───── Page text ─────

Muhammad Ali: three time heavyweight champion of the world, the 1960 Olympic gold medallist, the 1999 “BBC Sports Personality of the Century” and one of the youngest and oldest men to hold the heavyweight championship of the world. The list is endless. The man’s face was at one point the most recognized on the planet and truly no sportsman has proved as integral to popular culture since.
But has this global adulation for Ali got far too out of hand? There is absolutely nothing wrong in awarding Muhammad Ali a place in popular culture as his achievements in and out of the ring are most deserving of it. But when I see article after article of lightweight documentary and biography cultivating the “Ali Myth”, the idea that Muhammad Ali was some sort of larger than life, social enigma and learned intellectual, it is too much to accept.

───── Recorded data ─────

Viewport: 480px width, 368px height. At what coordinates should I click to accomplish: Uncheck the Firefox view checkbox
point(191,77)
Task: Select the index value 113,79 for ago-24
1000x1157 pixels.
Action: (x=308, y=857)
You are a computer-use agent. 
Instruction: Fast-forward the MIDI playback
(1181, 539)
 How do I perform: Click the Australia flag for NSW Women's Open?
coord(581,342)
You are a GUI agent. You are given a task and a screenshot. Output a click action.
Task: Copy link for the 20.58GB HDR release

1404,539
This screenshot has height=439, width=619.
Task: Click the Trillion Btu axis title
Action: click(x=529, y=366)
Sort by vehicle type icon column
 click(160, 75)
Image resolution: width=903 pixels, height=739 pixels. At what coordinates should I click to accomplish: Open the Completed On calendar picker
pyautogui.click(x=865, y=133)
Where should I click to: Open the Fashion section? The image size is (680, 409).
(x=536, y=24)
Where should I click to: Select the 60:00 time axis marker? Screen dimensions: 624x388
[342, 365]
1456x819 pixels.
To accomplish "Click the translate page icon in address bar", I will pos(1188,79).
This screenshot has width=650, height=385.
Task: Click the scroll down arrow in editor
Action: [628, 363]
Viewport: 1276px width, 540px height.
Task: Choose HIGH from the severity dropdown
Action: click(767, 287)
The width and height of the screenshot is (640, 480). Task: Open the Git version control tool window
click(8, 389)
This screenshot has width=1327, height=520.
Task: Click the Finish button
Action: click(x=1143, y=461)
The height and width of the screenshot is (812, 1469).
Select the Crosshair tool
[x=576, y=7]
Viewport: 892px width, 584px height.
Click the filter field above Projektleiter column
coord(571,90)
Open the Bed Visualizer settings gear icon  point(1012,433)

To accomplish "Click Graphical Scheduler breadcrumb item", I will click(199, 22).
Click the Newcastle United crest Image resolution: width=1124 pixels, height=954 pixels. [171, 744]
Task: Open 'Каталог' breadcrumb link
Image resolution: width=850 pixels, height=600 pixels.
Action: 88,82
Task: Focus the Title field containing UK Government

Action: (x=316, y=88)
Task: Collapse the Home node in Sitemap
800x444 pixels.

─────

> **What is being asked**
Using the text about Muhammad Ali, answer these questions:
(a) In what year did Ali win his Olympic gold medal?
(b) What title did the BBC give him in 1999?
(c) According to the writer, what idea does the "Ali Myth" put forward about him?

> **Task output**
(a) 1960.
(b) "BBC Sports Personality of the Century."
(c) It puts forward the idea that Muhammad Ali was some sort of larger than life, social enigma and learned intellectual.